Jelang Mandatori SAF 2027, Pertamina Percepat Ekosistem Bioavtur

Jumat, 24 Juli 2026 | 21:01:02 WIB
Pertamina Genjot Ekosistem Bioavtur Jelang Mandatori SAF 2027 [FOTO: NET].

JAKARTA — PT Pertamina Patra Niaga tengah menggenjot percepatan pengembangan Sustainable Aviation Fuel (SAF) atau yang dikenal sebagai bioavtur guna menjamin kesiapan penuh dalam mengimplementasikan kebijakan mandatori mulai tahun 2027 mendatang. 

Upaya tersebut ditempuh melalui penguatan pada lini produksi, ketersediaan pasokan bahan baku, hingga memperluas jalinan kolaborasi lintas industri.

Direktur Perencanaan dan Pertumbuhan Bisnis Pertamina Patra Niaga, Joko Pranoto, mengemukakan bahwa pihak perusahaan telah merintis pengembangan produk SAF ini sejak lima tahun yang lalu. Langkah strategis itu diambil meskipun pada saat itu kondisi pasar maupun regulasi pendukung belum sepenuhnya terbentuk.

Ia memaparkan lebih lanjut bahwa kendati tantangan dari aspek komersial masih terbilang besar, perseroan lebih memilih untuk memulai langkah lebih awal tanpa harus menunggu pasar ataupun regulasi siap sepenuhnya.
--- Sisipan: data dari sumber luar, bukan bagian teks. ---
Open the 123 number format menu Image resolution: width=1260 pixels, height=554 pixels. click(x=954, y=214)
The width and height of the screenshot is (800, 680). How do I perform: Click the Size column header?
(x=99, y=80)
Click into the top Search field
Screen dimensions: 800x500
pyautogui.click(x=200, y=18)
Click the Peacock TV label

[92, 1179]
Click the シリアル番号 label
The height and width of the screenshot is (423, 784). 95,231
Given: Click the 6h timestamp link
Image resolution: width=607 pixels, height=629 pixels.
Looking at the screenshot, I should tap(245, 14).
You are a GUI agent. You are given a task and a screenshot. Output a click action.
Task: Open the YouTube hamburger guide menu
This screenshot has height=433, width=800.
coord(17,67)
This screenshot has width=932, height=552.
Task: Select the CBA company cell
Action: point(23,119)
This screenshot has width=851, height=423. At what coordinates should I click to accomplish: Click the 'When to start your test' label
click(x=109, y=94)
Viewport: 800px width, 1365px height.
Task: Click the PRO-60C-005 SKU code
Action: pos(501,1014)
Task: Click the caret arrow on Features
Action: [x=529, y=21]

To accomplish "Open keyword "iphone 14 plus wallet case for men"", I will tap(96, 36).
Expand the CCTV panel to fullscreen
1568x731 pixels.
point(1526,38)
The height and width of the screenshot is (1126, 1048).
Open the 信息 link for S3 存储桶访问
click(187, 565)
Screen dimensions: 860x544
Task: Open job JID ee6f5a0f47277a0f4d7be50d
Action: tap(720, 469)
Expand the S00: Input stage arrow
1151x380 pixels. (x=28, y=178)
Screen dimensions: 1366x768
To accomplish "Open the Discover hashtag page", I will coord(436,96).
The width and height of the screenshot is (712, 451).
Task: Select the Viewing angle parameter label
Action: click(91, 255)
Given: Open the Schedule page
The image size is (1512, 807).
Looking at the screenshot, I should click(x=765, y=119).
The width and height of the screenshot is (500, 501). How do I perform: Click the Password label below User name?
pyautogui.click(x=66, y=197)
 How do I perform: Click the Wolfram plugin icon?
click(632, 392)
"Kami telah melakukan uji coba bersama Garuda Indonesia dan Pelita Air, bahkan tahun ini sudah melakukan kontrak penjualan SAF dengan salah satu maskapai internasional untuk mendukung penerbangan dari Bandara Soekarno-Hatta dan Bali," ujar Joko dikutip dari keterangan resmi, Jumat (24/7/2026).

Menurut pandangannya, pengembangan produk bioavtur tidak hanya bertumpu pada kesiapan infrastruktur fasilitas produksi semata, melainkan menuntut terciptanya ekosistem yang terpadu secara menyeluruh. 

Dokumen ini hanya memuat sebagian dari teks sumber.